The Greek Debt Management Agency has announced a forthcoming 7 year bond sale, to be launched and priced in the near future. The Greek government is probably hoping to tap into the positive reaction that followed last week's announcement from the EU that a mechanism was in place to support EMU members suffering severe finance difficulties. That said an announcement from the Debt Agency is not a surprise since the government is under pressure to issue an estimated EUR 10 bn this spring to enable it to rollover maturing debt. Crucially the Greek government needs to rein in the cost of borrowing if it is to have any chance of fulfilling its pledge to reduce its budget deficit to 3% of GDP by the end of 2012. This morning the 10 yr Greek-Bund spread has widened a touch suggesting that investors will continue to demand an expensive premium to hold Greek debt. This suggests that even if this forthcoming debt sale is met with strong demand (like the recent 10 yr sale), the financing problems of the Greek government will not be over and a decision to resort to cheaper IMF financing could still be an attractive alternative for Greece later in the year. The Greek bond sale will be an important hurdle for the EUR, but it is unlikely to prove to be the last suggesting that the present move higher in EUR/USD is likely to prove to be temporary.

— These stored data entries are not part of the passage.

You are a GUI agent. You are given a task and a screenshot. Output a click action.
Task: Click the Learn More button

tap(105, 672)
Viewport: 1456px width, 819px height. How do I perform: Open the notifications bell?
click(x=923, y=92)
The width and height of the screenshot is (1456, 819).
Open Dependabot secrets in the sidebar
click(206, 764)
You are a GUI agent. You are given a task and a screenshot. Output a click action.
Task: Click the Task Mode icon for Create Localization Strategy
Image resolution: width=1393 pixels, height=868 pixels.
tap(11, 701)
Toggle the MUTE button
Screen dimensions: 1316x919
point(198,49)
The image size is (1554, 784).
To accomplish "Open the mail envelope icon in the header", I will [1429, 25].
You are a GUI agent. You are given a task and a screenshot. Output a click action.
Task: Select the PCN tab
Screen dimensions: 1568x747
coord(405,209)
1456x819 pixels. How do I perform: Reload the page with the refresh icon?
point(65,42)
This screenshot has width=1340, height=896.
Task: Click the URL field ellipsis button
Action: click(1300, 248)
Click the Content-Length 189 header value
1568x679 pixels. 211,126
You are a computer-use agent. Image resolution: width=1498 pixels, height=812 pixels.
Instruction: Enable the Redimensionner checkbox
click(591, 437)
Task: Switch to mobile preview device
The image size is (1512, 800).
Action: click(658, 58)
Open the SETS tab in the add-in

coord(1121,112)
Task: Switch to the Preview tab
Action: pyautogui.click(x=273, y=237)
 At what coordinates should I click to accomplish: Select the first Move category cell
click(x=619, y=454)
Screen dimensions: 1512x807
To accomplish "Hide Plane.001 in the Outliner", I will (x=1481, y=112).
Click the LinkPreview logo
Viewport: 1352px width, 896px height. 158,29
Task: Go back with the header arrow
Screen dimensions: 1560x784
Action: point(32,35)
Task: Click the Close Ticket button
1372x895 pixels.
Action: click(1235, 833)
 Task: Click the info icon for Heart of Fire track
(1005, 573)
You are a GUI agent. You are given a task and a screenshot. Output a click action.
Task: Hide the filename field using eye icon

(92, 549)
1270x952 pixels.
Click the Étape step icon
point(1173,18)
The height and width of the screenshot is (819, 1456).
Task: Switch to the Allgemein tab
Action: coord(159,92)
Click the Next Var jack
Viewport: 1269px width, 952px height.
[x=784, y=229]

The better mood concerning EMU has lifted risk appetite this morning. Adding to the positive tone was better than expected Eurozone business confidence data. The JPY, however, has been reluctant to extend its softer tone into the European morning. USD/JPY has held within its recent range close to the JPY90.50 area; the upside in EUR/JPY stumbled at the 125.25 technical resistance area. The performance of the US treasury market is set to remain a dominating influence on USD/JPY this week. Expectations for a positive US payroll report on Friday are likely already well priced in suggesting the USD/JPY longs may be vulnerable to a disappointment on payrolls and potentially to further signs of Japanese economic improvement in this week's Tankan survey. This morning's Japanese Feb retail sales data at +4.2% y/y were far stronger than expected and provided further evidence that the Japanese economic recovery is firmly established.
Cable briefly held above the USD1.500 level this morning. UK data was limited to the softer than expected Feb mortgage approvals data and largely as expected consumer credit data. The political outlook remains largely unchanged with opinion polls still pointing to a hung parliament after the general election suggesting that the outlook for sterling could remain clouded by growth and deficit concerns for some time. S&P this morning reaffirmed its negative outlook on the UK's sovereign debt rating.
AUD/USD has edged higher to 0.9145 this morning supported by hawkish comments from the RBA's Stevens. USD/CAD dipped to an intraday low at 1.0202.
This afternoon US personal income, spending data are due. Treasury Secretary Giethner is due to speak as is the BoE's Dale.